B. The County Recorder’s Notice of Documentary Transfer Tax Assessment In 2011, the Registrar-Recorder/County Clerk for the County of Los Angeles (the recorder) sent a notice demanding that Ardmore pay a documentary transfer tax based on the value of the apartment building. The notice asserted the tax was due pursuant to section 11911 and Los Angeles County Code section 4.60.020, which permit the imposition of a tax on “each deed, instrument or writing by which any lands, tenements or other realty sold within the county of Los Angeles shall be granted, assigned, transferred or otherwise conveyed to or vested in the purchaser or purchasers . . .” The recorder asserted that the “change in ownership” of the legal entity that controlled Ardmore had “created a liability for the documentary transfer tax.”

2 Unless otherwise noted, all further statutory references are to the Revenue and Taxation Code.

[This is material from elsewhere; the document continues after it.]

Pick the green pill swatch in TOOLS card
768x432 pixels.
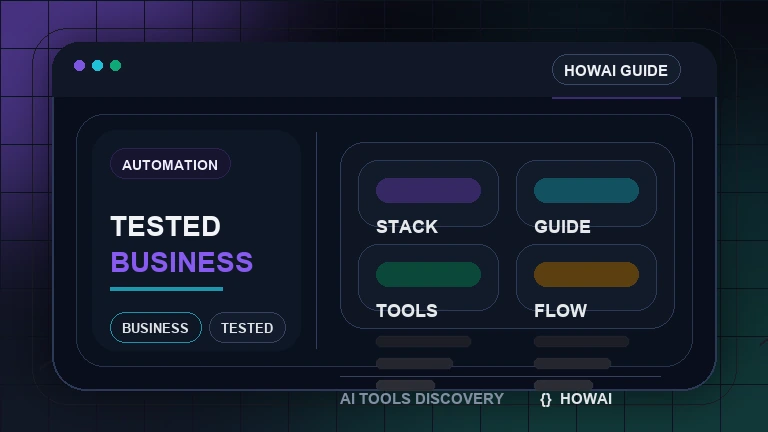point(428,275)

4 Ardmore paid the tax demand (approximately $11,000) and filed a claim with the County seeking a refund. Ardmore argued the subtrusts’ sale of more than 50% of BA Realty did not support a documentary transfer tax assessment for two reasons. First, it asserted that the sale of a partnership that owns a single member limited liable company that holds title to realty does not constitute “realty sold” within the meaning of section 11911 or County Code section 4.60.020. Ardmore contended that although section 11925 permitted the recorder to impose a tax on transfers of controlling interests in partnerships that “hold realty,” that section was inapplicable because BA Realty did not hold title to any realty; instead, it owned an LLC that held title to realty.